Looking back at my ramblings I do seem to have written a fair few regarding drinks, whether they be alcoholic or just restorative and this post seems to add to the list.

Exmouth Market

Exmouth Market near Sadlers Wells theatre and a stones throw from Mount Pleasant sorting office has for a long time been a favourite of mine, but not for historical reasons. To be honest I didn’t really know that much about it till recently. I used to be home of a lovely pie and mash shop and I’d sometimes go well out of my way to stop off for a plate of the finest, sadly it closed some time ago, but the road hosts a very good street food market, which has to be smelled to be believed and with a decent although rather unloved pub in it’s midst it was a good place to spend lunchtime or evenings.

However having recently researched the area I know a little more about it’s background and as I promised refreshments at the beginning I’m not going to get side tracked with churches or clowns (bet that’s got you wondering).

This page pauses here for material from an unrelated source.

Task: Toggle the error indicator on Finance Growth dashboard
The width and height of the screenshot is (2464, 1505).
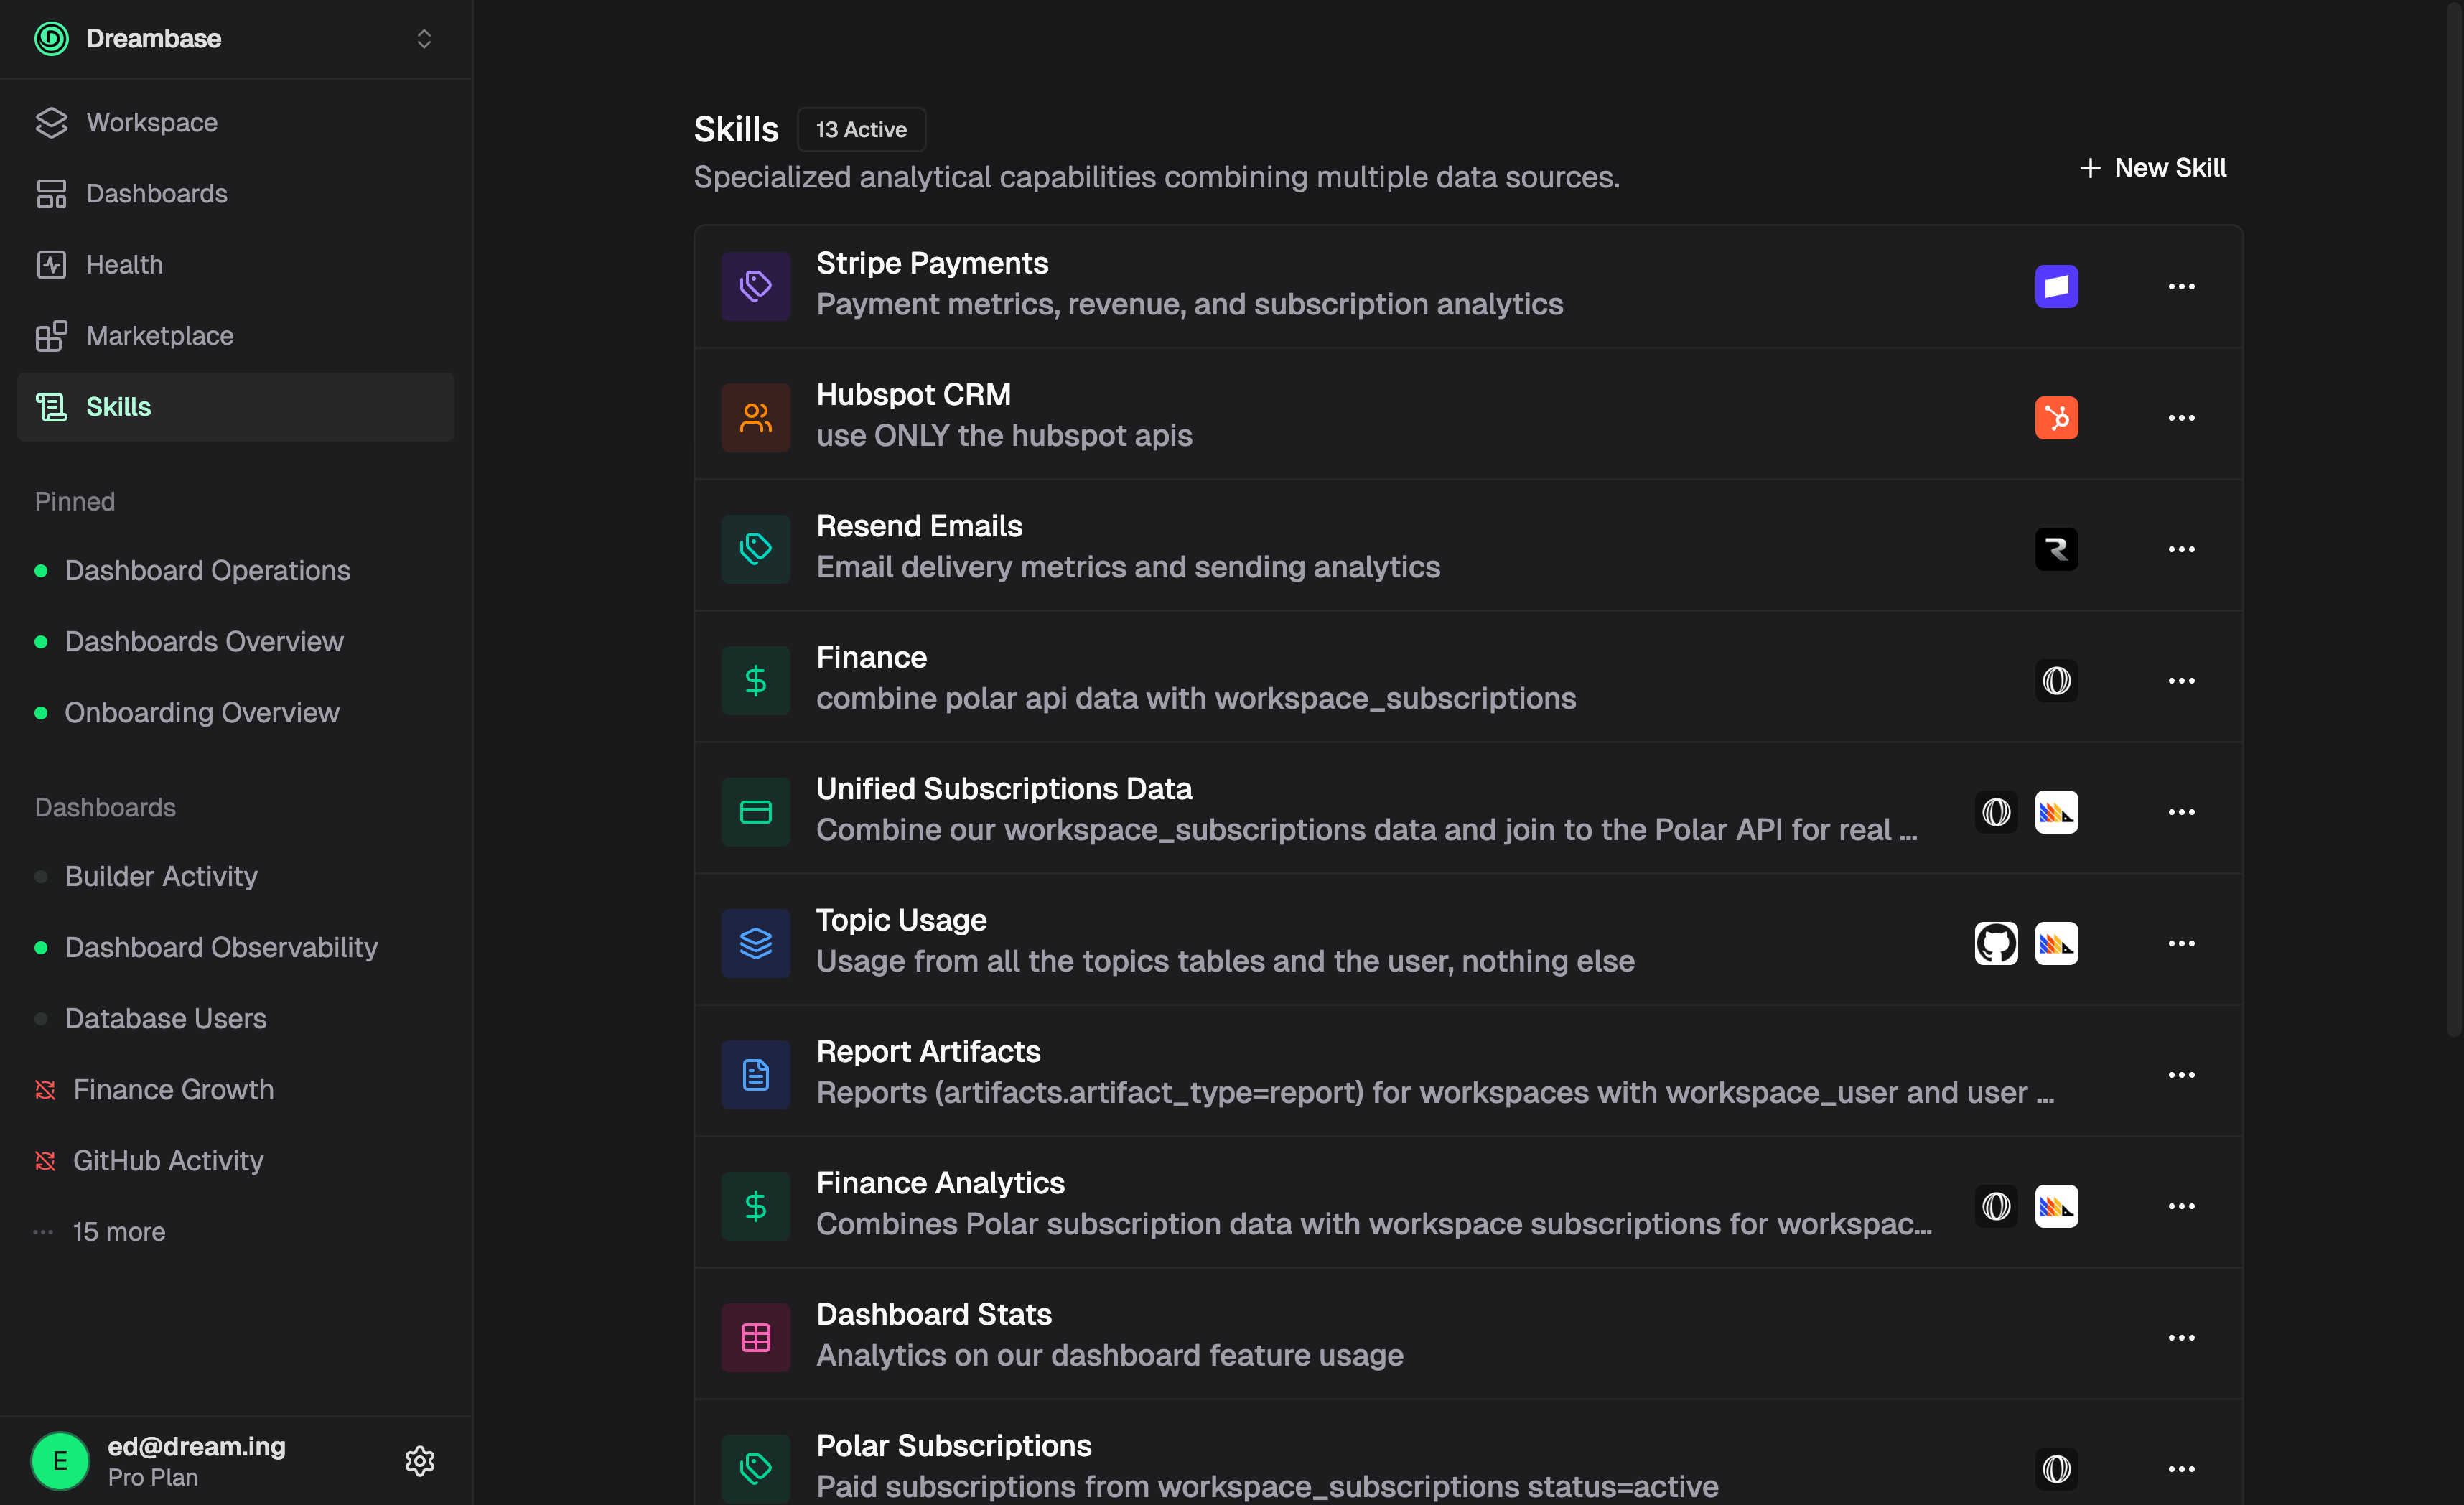Action: coord(44,1089)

In 1898 a rather novel centerpiece stood in the market in the shape of a large iron lamp installed by the Pluto Hot Water Syndicate Ltd. (Great name) and this caused quiet a stir with the good citizens of Clerkenwell, for it did not only dispense light. The picture below shows a fine body of Gentlemen who presumably ran the company at the inauguration of the lamp


It was actually a gas lamp cum vending machine. Feed it with a halfpenny and this miracle of the modern age would dispense you a cup of tea, coffee or cocoa, or a quart of boiling water. Before the age of disposable cups, users would take one of the two tin mugs that were attached to the machine by chains, judging by the picture not very long chains, so that were two people using it at the same time it must have been rather cosy. I noticed that there is a lady present in the photograph, whether she was one of the great and good or used to show that the machine was so easy to operate that even a woman could do it we’ll never know.

It appeared to initially be a success, probably due to it’s novelty value and the company’s marketing department began to roll out other offerings, so that within a month or so of it’s inauguration it could also dispense Beef Tea, cigarettes and even postcards. But to top it all a small telegraph terminal was added that had a direct line to Scotland Yard, so that should you wish to report a crime while having a cuppa you could.

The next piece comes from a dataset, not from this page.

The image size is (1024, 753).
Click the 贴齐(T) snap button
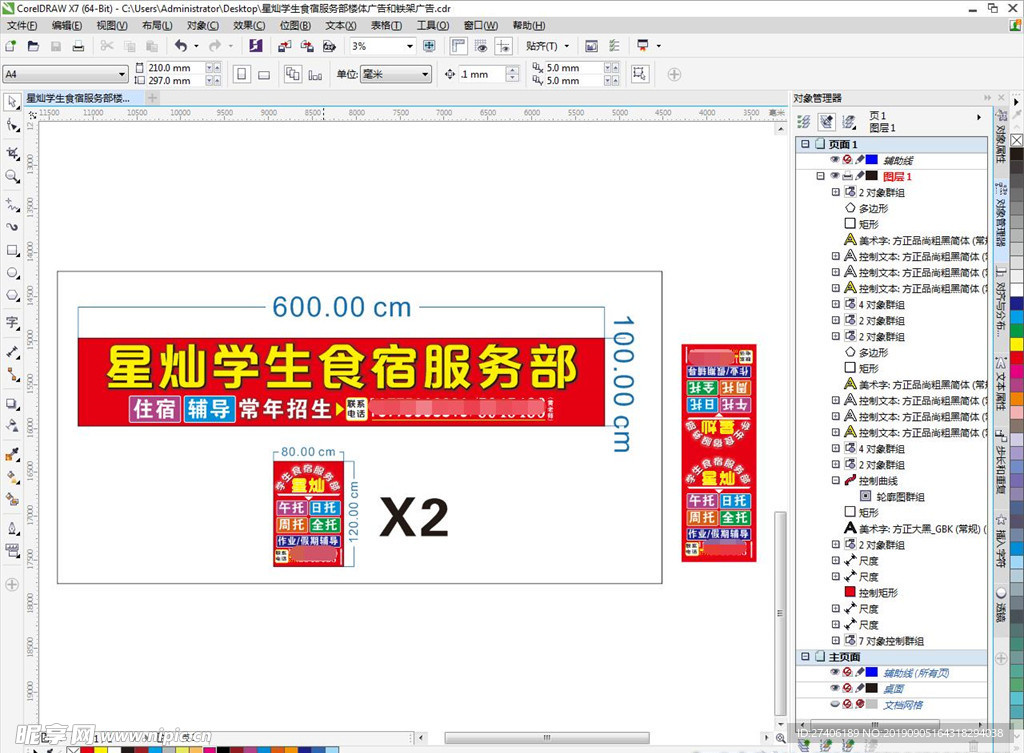(x=548, y=46)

Gradually the novelty wore off and the machine struggled to be profitable, in no small part because some enterprising person seems to have started fashioning pieces of lead that mirrored the weight and size of the halfpenny and a vast percentage of the coin box was taken up with these every time it was emptied. Within six months the writing was on the wall and the machine limped through to the end of 1898 before being dismantled and removed. What ever happened to the company that installed it I’ve yet to find out.